Extracted material =
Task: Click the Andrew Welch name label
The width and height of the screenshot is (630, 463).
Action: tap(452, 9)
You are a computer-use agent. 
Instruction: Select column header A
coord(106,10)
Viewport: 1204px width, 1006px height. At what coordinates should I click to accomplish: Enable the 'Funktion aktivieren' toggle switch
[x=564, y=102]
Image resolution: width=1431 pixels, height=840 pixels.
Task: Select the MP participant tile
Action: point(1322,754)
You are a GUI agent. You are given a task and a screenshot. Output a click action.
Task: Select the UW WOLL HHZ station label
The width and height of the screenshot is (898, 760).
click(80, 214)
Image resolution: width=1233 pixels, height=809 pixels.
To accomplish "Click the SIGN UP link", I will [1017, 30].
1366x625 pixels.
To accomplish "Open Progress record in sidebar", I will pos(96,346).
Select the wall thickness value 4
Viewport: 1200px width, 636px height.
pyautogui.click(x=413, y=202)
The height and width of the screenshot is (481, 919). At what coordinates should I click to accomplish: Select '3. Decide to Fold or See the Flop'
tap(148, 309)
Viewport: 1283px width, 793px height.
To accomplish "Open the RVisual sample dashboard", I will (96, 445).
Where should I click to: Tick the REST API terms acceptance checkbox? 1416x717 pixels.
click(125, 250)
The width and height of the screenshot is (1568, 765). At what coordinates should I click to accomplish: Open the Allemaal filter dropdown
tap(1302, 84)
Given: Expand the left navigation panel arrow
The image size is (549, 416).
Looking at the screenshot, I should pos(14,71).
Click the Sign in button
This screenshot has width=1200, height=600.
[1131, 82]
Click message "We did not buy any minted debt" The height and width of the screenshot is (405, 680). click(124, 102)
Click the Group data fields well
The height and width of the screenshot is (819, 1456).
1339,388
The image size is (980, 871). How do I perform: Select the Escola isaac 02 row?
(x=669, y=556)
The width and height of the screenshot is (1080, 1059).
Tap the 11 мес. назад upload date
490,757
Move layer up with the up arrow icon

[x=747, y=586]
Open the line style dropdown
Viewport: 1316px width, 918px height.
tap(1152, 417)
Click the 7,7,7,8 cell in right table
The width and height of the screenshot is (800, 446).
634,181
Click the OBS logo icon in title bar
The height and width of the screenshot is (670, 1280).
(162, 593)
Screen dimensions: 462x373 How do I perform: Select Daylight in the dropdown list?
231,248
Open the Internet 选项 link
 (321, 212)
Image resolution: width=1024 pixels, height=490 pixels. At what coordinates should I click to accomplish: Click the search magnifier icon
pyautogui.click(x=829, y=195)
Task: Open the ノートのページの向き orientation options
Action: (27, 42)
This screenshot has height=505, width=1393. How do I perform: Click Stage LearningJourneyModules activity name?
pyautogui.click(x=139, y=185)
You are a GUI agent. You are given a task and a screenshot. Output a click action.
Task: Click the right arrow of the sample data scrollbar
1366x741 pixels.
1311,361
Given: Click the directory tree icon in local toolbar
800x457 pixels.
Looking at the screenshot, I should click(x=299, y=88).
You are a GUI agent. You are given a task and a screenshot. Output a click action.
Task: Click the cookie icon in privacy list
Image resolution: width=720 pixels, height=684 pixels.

Action item = The answer should be an exact copy of the data.

Solution to this problem =
Task: Click the Andrew Welch name label
The width and height of the screenshot is (630, 463).
Action: tap(452, 9)
You are a computer-use agent. 
Instruction: Select column header A
coord(106,10)
Viewport: 1204px width, 1006px height. At what coordinates should I click to accomplish: Enable the 'Funktion aktivieren' toggle switch
[x=564, y=102]
Image resolution: width=1431 pixels, height=840 pixels.
Task: Select the MP participant tile
Action: point(1322,754)
You are a GUI agent. You are given a task and a screenshot. Output a click action.
Task: Select the UW WOLL HHZ station label
The width and height of the screenshot is (898, 760).
click(80, 214)
Image resolution: width=1233 pixels, height=809 pixels.
To accomplish "Click the SIGN UP link", I will [1017, 30].
1366x625 pixels.
To accomplish "Open Progress record in sidebar", I will pos(96,346).
Select the wall thickness value 4
Viewport: 1200px width, 636px height.
pyautogui.click(x=413, y=202)
The height and width of the screenshot is (481, 919). At what coordinates should I click to accomplish: Select '3. Decide to Fold or See the Flop'
tap(148, 309)
Viewport: 1283px width, 793px height.
To accomplish "Open the RVisual sample dashboard", I will (96, 445).
Where should I click to: Tick the REST API terms acceptance checkbox? 1416x717 pixels.
click(125, 250)
The width and height of the screenshot is (1568, 765). At what coordinates should I click to accomplish: Open the Allemaal filter dropdown
tap(1302, 84)
Given: Expand the left navigation panel arrow
The image size is (549, 416).
Looking at the screenshot, I should pos(14,71).
Click the Sign in button
This screenshot has width=1200, height=600.
[1131, 82]
Click message "We did not buy any minted debt" The height and width of the screenshot is (405, 680). click(124, 102)
Click the Group data fields well
The height and width of the screenshot is (819, 1456).
1339,388
The image size is (980, 871). How do I perform: Select the Escola isaac 02 row?
(x=669, y=556)
The width and height of the screenshot is (1080, 1059).
Tap the 11 мес. назад upload date
490,757
Move layer up with the up arrow icon

[x=747, y=586]
Open the line style dropdown
Viewport: 1316px width, 918px height.
tap(1152, 417)
Click the 7,7,7,8 cell in right table
The width and height of the screenshot is (800, 446).
634,181
Click the OBS logo icon in title bar
The height and width of the screenshot is (670, 1280).
(162, 593)
Screen dimensions: 462x373 How do I perform: Select Daylight in the dropdown list?
231,248
Open the Internet 选项 link
 (321, 212)
Image resolution: width=1024 pixels, height=490 pixels. At what coordinates should I click to accomplish: Click the search magnifier icon
pyautogui.click(x=829, y=195)
Task: Open the ノートのページの向き orientation options
Action: (27, 42)
This screenshot has height=505, width=1393. How do I perform: Click Stage LearningJourneyModules activity name?
pyautogui.click(x=139, y=185)
You are a GUI agent. You are given a task and a screenshot. Output a click action.
Task: Click the right arrow of the sample data scrollbar
1366x741 pixels.
1311,361
Given: Click the directory tree icon in local toolbar
800x457 pixels.
Looking at the screenshot, I should click(x=299, y=88).
You are a GUI agent. You are given a task and a screenshot. Output a click action.
Task: Click the cookie icon in privacy list
Image resolution: width=720 pixels, height=684 pixels.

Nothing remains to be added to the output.